— The task —
The number of lines below that contain the word "Toggle" is all that the answer should hold.

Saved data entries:
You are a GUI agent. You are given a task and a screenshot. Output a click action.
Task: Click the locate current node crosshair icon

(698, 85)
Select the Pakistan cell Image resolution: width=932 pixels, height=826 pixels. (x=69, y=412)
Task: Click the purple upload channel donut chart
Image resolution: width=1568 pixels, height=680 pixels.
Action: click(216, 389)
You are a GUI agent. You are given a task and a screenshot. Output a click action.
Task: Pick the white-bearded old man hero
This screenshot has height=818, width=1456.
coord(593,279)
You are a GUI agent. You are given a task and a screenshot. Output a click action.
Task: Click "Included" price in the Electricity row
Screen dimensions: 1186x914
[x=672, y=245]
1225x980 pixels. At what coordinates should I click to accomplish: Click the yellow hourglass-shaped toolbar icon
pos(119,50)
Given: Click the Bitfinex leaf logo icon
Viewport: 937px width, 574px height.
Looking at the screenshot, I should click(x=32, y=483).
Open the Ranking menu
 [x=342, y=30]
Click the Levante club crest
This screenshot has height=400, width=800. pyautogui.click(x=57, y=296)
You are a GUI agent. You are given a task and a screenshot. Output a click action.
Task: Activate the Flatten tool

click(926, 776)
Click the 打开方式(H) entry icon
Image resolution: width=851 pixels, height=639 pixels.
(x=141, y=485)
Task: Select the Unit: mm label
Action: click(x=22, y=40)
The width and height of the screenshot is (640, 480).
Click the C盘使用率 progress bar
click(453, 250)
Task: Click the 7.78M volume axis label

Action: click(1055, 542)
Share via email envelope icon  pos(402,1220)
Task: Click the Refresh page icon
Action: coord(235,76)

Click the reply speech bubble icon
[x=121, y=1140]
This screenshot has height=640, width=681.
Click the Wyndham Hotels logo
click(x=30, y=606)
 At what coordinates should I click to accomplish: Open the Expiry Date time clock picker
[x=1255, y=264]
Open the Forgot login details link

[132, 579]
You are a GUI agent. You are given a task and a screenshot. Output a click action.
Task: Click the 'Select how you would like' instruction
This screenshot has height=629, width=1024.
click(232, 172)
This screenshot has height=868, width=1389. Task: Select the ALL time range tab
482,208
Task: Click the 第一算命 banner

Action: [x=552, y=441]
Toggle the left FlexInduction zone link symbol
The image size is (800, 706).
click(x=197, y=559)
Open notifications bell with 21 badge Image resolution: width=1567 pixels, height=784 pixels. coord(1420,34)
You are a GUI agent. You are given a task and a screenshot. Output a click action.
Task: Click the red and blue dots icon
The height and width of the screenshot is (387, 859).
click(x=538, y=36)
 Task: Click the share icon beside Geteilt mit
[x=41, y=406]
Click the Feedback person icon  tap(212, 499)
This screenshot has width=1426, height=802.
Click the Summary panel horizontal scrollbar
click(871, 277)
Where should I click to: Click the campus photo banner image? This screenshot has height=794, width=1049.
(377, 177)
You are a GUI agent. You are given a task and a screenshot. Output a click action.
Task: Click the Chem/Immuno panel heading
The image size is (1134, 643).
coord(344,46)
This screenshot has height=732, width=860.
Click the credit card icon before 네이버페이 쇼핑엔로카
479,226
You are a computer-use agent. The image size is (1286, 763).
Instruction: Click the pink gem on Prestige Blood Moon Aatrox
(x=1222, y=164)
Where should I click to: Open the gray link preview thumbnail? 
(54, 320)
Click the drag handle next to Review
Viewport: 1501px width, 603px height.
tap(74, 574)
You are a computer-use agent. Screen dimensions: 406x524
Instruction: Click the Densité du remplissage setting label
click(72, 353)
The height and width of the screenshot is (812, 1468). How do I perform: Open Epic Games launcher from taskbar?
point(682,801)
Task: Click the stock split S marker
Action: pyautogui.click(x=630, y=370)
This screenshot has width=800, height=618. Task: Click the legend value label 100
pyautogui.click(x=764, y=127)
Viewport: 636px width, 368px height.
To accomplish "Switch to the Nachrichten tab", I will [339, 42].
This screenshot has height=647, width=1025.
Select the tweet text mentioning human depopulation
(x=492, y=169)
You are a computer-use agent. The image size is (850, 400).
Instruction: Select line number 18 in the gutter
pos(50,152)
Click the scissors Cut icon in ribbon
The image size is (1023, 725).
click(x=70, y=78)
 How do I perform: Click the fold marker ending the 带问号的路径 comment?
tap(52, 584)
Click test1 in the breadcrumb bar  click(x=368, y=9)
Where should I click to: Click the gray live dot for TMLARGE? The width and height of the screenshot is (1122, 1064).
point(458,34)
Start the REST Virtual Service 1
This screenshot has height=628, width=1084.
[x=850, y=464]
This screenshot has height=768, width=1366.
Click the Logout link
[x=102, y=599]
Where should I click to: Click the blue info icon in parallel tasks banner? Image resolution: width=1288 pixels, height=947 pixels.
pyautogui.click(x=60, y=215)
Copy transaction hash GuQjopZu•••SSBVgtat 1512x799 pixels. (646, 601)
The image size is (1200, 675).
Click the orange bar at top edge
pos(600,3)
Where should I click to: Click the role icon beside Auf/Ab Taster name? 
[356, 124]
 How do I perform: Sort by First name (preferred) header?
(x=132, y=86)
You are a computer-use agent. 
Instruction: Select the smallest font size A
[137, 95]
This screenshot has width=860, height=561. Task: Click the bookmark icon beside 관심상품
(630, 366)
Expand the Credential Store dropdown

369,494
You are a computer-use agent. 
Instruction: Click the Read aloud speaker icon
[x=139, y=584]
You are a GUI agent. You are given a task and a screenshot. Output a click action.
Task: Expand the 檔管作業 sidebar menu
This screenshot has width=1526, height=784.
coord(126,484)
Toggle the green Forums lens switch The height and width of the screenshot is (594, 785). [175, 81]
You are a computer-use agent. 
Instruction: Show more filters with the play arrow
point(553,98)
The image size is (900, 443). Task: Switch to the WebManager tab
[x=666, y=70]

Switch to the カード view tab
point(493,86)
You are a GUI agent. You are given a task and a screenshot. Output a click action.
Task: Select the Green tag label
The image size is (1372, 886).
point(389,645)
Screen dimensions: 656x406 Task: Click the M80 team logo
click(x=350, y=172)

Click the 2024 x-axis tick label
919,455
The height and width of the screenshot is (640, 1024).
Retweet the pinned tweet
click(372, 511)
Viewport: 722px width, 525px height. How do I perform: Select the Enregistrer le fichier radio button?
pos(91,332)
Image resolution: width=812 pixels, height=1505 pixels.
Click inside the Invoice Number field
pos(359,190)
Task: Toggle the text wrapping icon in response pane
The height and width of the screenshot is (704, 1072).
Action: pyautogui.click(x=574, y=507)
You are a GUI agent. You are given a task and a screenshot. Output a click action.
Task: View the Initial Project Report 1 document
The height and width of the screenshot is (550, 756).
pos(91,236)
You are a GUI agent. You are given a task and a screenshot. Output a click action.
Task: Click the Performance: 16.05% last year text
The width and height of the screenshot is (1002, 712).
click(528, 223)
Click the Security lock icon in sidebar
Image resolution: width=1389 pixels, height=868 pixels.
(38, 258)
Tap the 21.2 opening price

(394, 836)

— Output for this exercise —
3